- [TASK STATEMENT] In the source document below, rewrite the paragraph beginning "Bates' Physician Executive Consulting Group" as a short bulleted list that keeps its main facts.

- [SOURCE DOCUMENT]

=== Section Start ===

Carnegie Mellon University, Pittsburgh, MMM degree
CMU graduate Johnny Bates, M.D., says he and others in his MMM study group from the class of 2002 are forming a company to offer physicians courses in business, medical management and healthcare informatics.
"One of the great things about the program is the interaction with other students," he says. "We forged strong friendships."
Bates' Physician Executive Consulting Group plans to offer courses on researching medical errors. Bates is also an internist in Hamilton, Ala., for North Mississippi Medical Center, a 110-physician group practice based in Tupelo, Miss.
University of California, Irvine, MBA degree
A year after his 1995 graduation from UC-Irvine, Frank Rhie, M.D., and several nonphysicians in his study group founded Alteer Corp., a medical management software company, also in Irvine.
"Without the MBA program, this company would never have existed," says Rhie, who is now chief medical officer of the company. Alteer offered its first product in 1998 and now has 5,000 users in 36 states and 32 specialties, he says.

=== Section End ===

- [SOURCE MATERIAL]
=== Section Start ===

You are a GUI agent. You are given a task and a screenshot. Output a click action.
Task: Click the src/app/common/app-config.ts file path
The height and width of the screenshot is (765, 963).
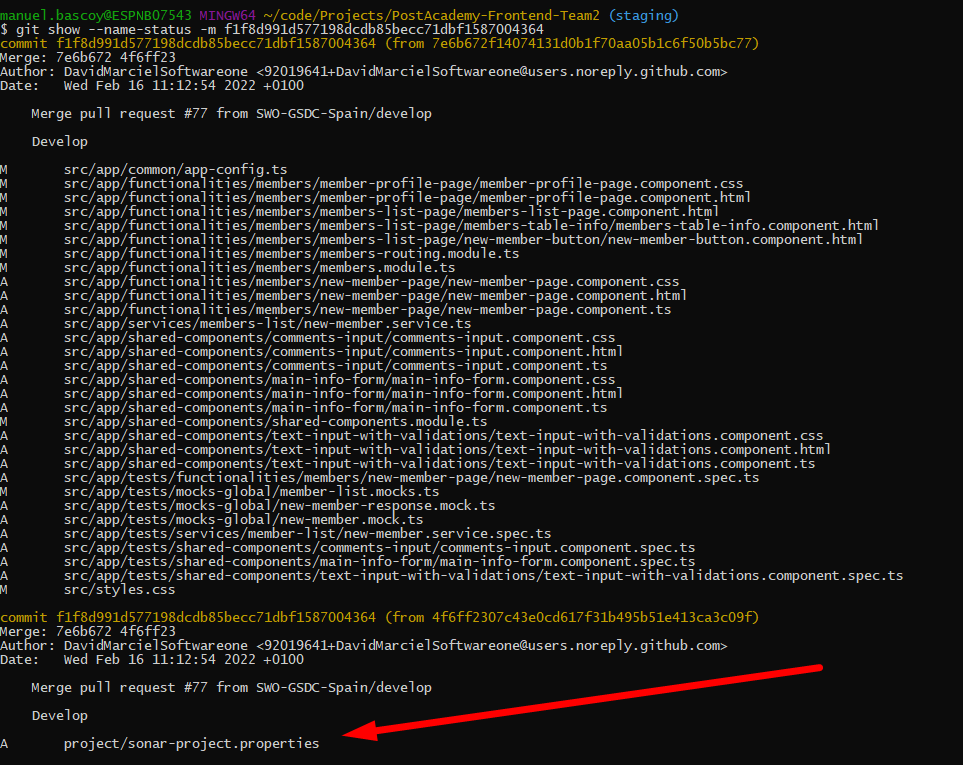click(x=175, y=169)
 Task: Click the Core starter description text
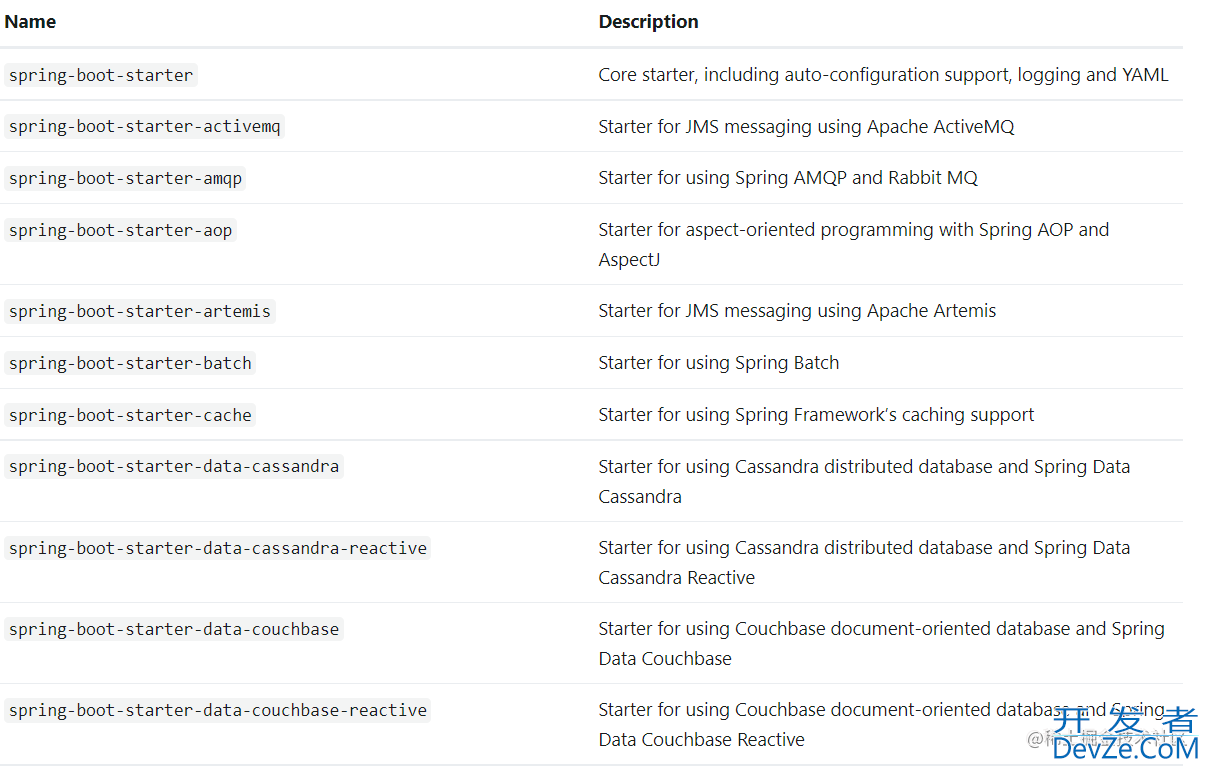click(x=883, y=75)
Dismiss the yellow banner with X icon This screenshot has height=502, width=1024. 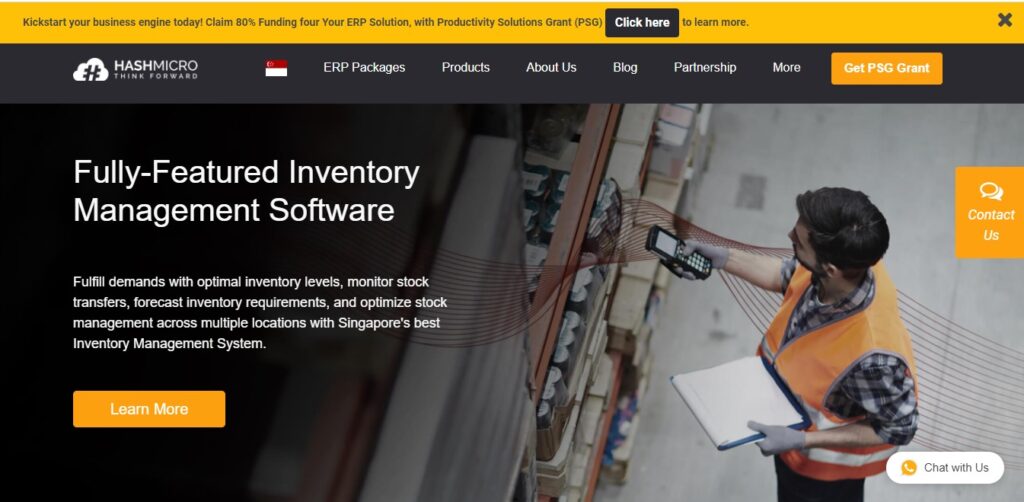1004,20
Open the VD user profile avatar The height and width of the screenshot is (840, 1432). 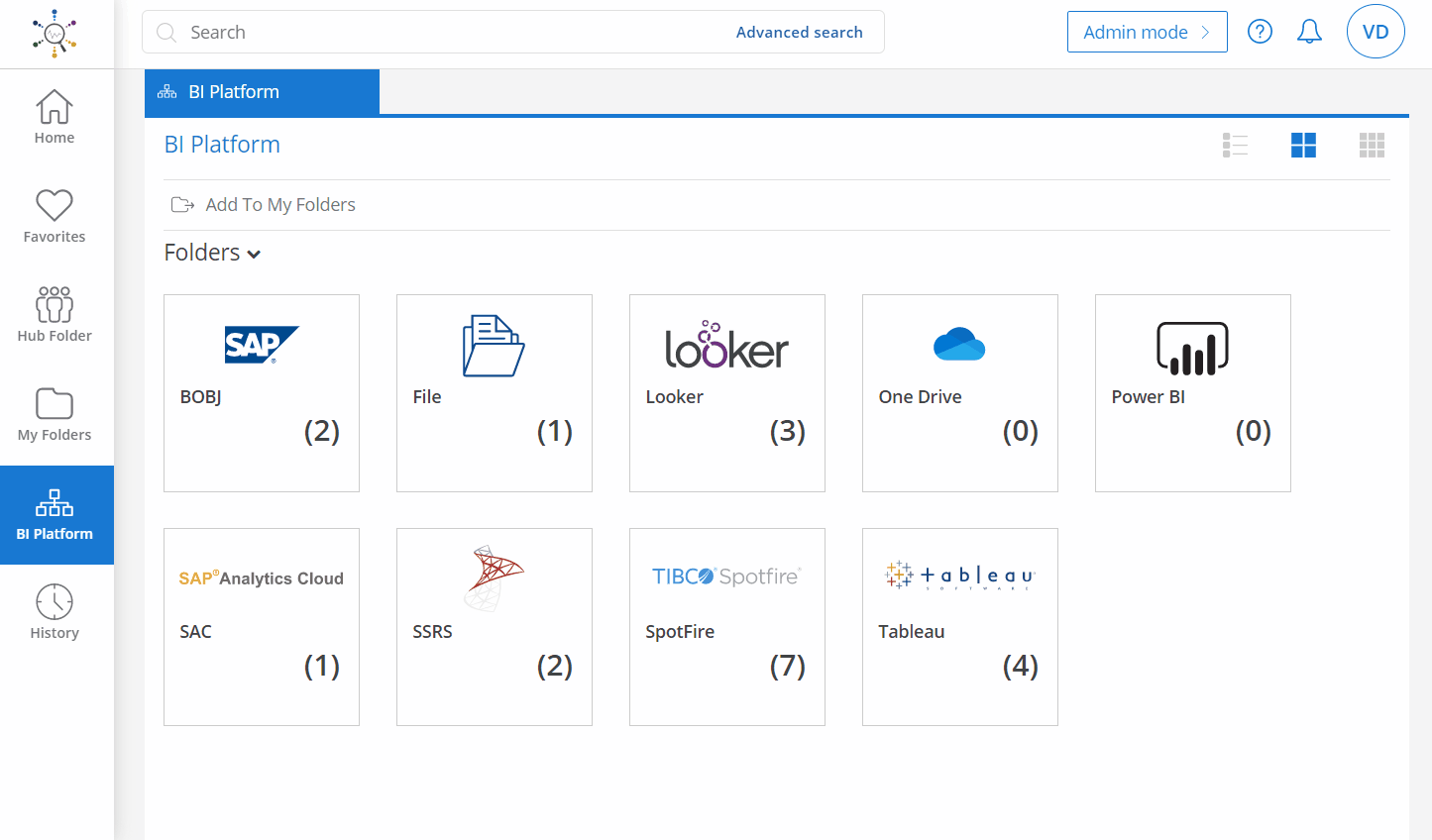1376,31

=== Section End ===

- [EXPECTED ANSWER]
- Bates' Physician Executive Consulting Group plans to offer courses on researching medical errors.
- Bates is also an internist in Hamilton, Ala., for North Mississippi Medical Center.
- North Mississippi Medical Center is a 110-physician group practice based in Tupelo, Miss.